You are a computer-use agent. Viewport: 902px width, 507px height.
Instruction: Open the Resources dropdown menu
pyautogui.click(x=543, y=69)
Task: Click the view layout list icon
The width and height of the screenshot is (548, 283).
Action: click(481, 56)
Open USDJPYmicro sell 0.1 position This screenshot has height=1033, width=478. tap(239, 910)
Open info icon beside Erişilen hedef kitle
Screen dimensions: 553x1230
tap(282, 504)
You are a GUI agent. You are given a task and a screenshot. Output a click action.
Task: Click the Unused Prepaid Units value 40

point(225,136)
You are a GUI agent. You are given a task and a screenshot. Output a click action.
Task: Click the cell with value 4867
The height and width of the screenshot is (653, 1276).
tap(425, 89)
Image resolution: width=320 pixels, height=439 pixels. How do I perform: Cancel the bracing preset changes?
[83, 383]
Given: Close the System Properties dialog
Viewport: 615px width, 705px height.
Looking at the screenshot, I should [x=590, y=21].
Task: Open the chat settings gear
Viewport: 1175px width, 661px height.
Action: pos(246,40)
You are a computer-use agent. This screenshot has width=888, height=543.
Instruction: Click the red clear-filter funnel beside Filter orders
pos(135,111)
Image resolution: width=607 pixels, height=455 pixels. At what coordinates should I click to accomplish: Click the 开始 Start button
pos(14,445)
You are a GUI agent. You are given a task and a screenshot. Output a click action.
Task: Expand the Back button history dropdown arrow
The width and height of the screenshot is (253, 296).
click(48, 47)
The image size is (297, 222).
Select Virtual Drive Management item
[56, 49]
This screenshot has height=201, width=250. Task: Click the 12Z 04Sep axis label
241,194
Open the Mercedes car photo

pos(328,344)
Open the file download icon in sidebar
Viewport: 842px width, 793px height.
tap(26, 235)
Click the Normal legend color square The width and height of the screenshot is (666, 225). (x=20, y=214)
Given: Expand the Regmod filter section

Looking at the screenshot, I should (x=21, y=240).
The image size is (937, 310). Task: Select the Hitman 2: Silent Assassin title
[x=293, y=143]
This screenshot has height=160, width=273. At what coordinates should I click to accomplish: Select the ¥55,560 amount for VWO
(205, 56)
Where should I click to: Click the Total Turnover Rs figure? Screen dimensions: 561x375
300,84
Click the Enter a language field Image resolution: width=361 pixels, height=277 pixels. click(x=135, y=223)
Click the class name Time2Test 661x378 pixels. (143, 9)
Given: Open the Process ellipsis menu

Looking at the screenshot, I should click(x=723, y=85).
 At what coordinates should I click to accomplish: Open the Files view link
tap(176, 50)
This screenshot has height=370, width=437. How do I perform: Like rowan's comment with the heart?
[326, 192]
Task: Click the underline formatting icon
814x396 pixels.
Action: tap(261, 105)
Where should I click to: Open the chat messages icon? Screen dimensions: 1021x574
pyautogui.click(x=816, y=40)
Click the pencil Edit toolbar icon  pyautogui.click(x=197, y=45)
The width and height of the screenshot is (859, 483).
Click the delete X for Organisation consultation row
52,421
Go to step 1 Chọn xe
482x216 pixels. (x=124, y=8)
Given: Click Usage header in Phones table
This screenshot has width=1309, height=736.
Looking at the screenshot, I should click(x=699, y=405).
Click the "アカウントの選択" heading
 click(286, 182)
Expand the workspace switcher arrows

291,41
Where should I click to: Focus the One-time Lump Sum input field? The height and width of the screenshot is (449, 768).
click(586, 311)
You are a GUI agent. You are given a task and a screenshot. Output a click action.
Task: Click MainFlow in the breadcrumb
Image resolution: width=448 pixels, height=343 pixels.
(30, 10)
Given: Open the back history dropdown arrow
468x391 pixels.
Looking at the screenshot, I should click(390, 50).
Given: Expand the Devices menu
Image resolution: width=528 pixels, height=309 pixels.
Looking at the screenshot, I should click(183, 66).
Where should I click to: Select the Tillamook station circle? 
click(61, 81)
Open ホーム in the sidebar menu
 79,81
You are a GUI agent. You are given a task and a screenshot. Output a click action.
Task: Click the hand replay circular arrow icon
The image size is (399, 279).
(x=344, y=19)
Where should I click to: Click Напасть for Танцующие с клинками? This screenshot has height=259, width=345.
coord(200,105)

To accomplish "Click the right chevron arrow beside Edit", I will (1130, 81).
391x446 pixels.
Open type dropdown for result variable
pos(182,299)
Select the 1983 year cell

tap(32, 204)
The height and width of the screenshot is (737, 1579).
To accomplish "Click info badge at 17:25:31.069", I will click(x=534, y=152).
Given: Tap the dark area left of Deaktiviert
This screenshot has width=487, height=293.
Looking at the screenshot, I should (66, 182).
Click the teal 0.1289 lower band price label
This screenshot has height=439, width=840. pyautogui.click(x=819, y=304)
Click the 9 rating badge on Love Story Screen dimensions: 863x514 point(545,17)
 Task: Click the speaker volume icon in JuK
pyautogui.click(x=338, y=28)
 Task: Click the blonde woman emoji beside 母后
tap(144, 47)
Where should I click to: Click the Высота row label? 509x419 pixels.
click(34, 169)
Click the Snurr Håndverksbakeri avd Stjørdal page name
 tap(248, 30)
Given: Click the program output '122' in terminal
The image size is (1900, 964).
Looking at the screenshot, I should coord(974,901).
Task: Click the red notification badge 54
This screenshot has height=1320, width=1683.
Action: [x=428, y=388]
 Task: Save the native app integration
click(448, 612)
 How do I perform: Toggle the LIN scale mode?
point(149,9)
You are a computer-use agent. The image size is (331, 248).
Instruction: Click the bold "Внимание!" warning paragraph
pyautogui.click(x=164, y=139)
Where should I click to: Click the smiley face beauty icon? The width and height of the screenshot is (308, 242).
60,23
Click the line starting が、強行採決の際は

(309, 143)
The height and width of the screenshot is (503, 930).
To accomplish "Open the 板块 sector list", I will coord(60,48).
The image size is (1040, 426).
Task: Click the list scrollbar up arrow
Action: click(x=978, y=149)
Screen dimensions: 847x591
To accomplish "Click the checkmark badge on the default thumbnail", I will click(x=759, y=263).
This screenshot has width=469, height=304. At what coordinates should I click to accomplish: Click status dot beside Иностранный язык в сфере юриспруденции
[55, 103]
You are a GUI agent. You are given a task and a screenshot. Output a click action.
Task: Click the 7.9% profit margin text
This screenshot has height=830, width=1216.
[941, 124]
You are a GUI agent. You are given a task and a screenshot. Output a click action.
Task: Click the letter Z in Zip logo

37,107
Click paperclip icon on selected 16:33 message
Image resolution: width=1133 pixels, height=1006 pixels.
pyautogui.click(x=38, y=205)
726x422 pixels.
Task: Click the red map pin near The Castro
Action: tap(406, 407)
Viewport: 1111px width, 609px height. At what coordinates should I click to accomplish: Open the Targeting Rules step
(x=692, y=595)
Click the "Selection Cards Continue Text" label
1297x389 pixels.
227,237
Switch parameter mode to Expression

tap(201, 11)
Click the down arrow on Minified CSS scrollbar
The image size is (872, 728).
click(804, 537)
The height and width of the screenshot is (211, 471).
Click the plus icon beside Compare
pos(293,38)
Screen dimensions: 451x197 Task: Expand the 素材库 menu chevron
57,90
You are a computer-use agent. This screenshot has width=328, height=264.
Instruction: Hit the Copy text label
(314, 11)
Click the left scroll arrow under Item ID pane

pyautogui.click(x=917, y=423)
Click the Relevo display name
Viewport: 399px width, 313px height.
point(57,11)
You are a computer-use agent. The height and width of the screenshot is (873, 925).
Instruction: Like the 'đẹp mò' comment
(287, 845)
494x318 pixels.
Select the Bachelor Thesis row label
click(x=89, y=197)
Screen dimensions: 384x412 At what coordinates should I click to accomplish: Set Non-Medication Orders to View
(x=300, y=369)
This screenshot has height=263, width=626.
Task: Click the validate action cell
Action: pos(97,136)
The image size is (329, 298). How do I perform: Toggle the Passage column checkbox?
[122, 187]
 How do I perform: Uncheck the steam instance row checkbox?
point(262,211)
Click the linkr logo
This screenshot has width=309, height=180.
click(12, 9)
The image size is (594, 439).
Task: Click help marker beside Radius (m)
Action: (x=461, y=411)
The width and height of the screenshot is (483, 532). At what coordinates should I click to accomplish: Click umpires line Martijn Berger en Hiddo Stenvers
• • •
WHAT NEEDS TO BE DONE: Copy the entries word for word, beginning at the line that contains "Expand the workspace switcher arrows" and stopping after the line that contains "(x=344, y=19)", with both of those lines included.

RESULT OF THE EXERCISE:
Expand the workspace switcher arrows

291,41
Where should I click to: Focus the One-time Lump Sum input field? The height and width of the screenshot is (449, 768).
click(586, 311)
You are a GUI agent. You are given a task and a screenshot. Output a click action.
Task: Click MainFlow in the breadcrumb
Image resolution: width=448 pixels, height=343 pixels.
(30, 10)
Given: Open the back history dropdown arrow
468x391 pixels.
Looking at the screenshot, I should click(390, 50).
Given: Expand the Devices menu
Image resolution: width=528 pixels, height=309 pixels.
Looking at the screenshot, I should click(183, 66).
Where should I click to: Select the Tillamook station circle? 
click(61, 81)
Open ホーム in the sidebar menu
 79,81
You are a GUI agent. You are given a task and a screenshot. Output a click action.
Task: Click the hand replay circular arrow icon
The image size is (399, 279).
(x=344, y=19)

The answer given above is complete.